E’ andato tutto come doveva andare, ma Max Verstappen ha dovuto dire addio al sogno di raggiungere il record detenuto da Michael Schumacher
L’immagine che resterà impressa di Abu Dhabi non è soltanto quella del traguardo illuminato dai fuochi d’artificio, ma anche quella di un campionato che ha cambiato padrone per soli due punti. L’ultimo appuntamento del Mondiale 2025 ha confermato ciò che si era intravisto nell’ultima parte di stagione, ossia un equilibrio sottile, fragile, fatto di margini minimi e di dettagli che hanno pesato più di un secondo in qualifica. Max Verstappen ha portato a casa la vittoria finale sul circuito di Yas Marina con la tranquillità di chi controlla la gara dal semaforo allo sventolare della bandiera a scacchi. Pole, ritmo imperscrutabile e gestione impeccabile. Tutto perfetto, o quasi. Perché l’aritmetica non perdona, e quando Lando Norris ha tagliato il traguardo in terza posizione, quel podio è bastato per incoronarlo campione del mondo per la prima volta nella sua carriera. Una pagina storica per il pilota britannico, per la McLaren e per un’intera generazione che aspettava questo momento.

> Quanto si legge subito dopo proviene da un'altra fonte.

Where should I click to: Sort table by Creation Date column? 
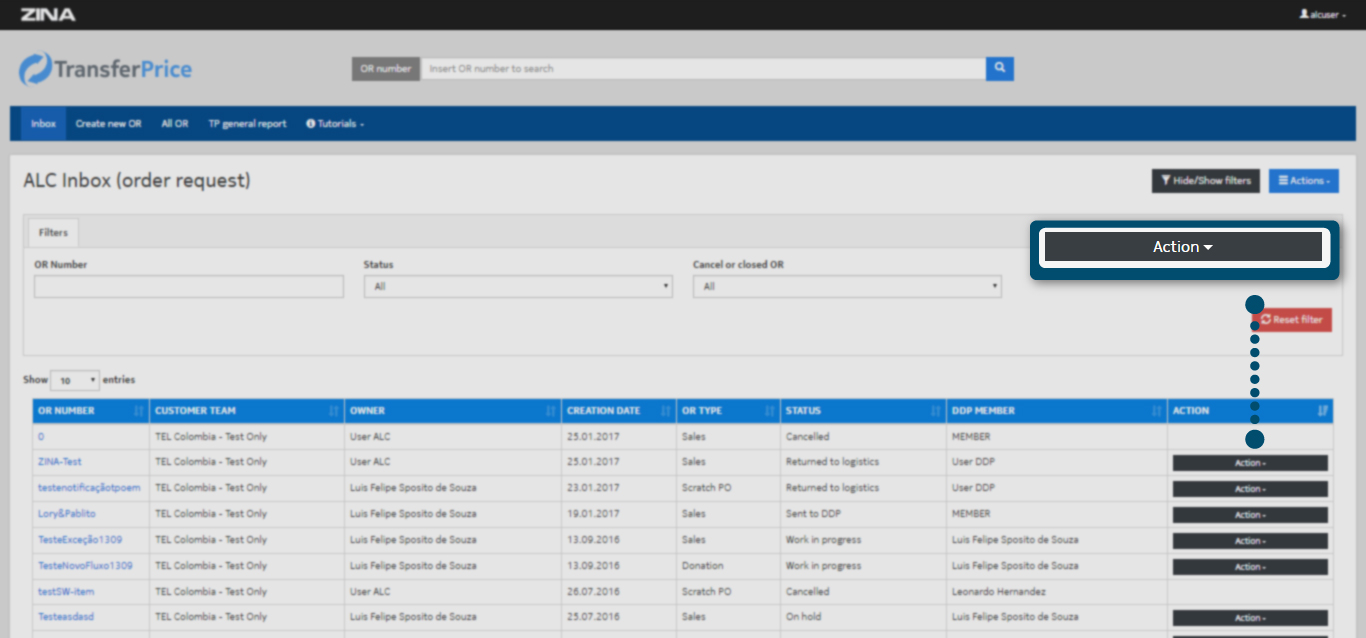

La gara, in sé, è stata un concentrato di tensione contenuta. Verstappen ha gestito, Oscar Piastri ha cercato di impensierirlo senza mai trovare il varco giusto, mentre Norris ha corso con la consapevolezza che gli sarebbe bastato evitare il disastro. Una corsa mentale più che muscolare, un Gran Premio che ha chiuso un’annata imprevedibile, dove nessuno ha dominato come negli anni passati e in cui la costanza ha contato più della velocità assoluta. Red Bull ha vinto la battaglia finale, ma McLaren ha vinto la guerra lunga nove mesi. E quando i riflettori di Yas Marina hanno iniziato a spegnersi, i volti raccontavano più dei numeri. Gioia, stanchezza, occhi lucidi, sorrisi forzati. La F1, ancora una volta, ha ricordato che dietro le tute e i caschi ci sono persone.

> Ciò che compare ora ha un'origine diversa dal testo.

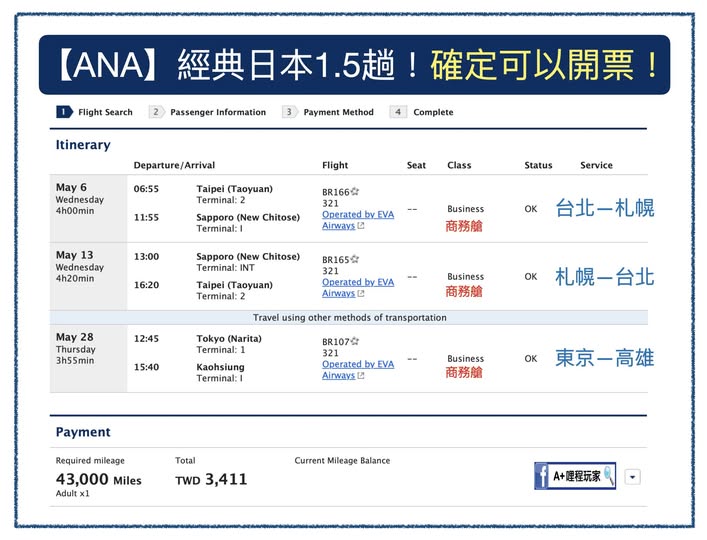Click the star icon beside flight BR166

354,190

Abu Dhabi, Lambiase a Verstappen: “Hai dato tutto”
E proprio dietro alle visiere è nato il momento più potente della serata. Non tra le curve, ma via radio. Subito dopo aver tagliato il traguardo in prima posizione, Verstappen ha ascoltato la voce del suo ingegnere storico, Gianpiero Lambiase. Una voce incrinata, carica di peso emotivo e di tutto ciò che questa stagione ha chiesto ai due. Max, hai dato tutto. Puoi essere orgoglioso – le parole arrivate dal muretto. Nessuna analisi tecnica, nessuna strategia. Solo un messaggio umano. Poi la risposta dell’olandese, pacata ma densa, quasi un abbraccio a distanza: “Abbiamo dimostrato chi siamo. Io sono orgoglioso. Non dobbiamo essere delusi”. In quel dialogo, breve e sincero, si è concentrato un anno intero: rincorsa, fatica, pressioni, otto vittorie e un titolo perso per un soffio.

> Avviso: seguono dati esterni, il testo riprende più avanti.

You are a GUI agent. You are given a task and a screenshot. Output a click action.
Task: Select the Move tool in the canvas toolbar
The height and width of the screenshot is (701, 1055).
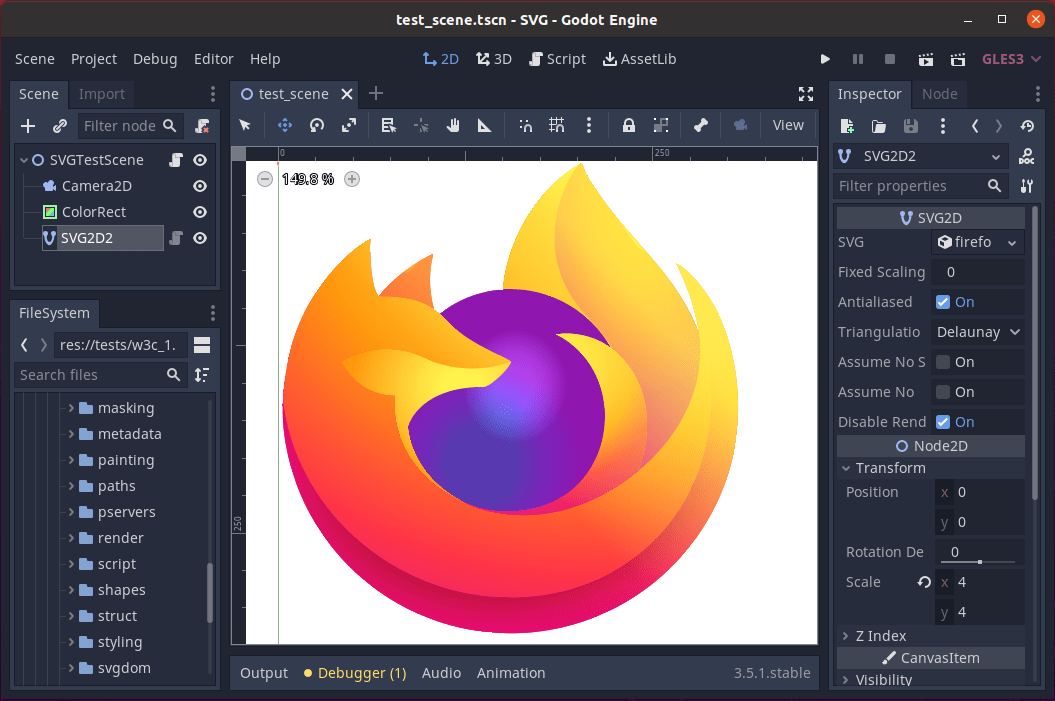[284, 126]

Le telecamere hanno indugiato sul volto di Lambiase, visibilmente scosso. Lacrime trattenute, ma non abbastanza. Chi conosce la Formula 1 sa che il rapporto tra pilota e ingegnere di pista è spesso una linea sottile tra tecnica e fiducia, tra dati e sensibilità. A volte, però, si trasforma in qualcosa di più. A contorno della scena, le parole del team principal Laurent Mekies hanno aiutato a leggere il sottotesto: non c’era frustrazione, né addii. Solo liberazione. L’ingegnere, reduce da un anno complicato anche sul piano personale, era tornato nel momento più teso della stagione per accompagnare Verstappen nella rimonta. Insieme hanno risalito una montagna quasi impossibile, arrivando a sfiorare l’apice finale.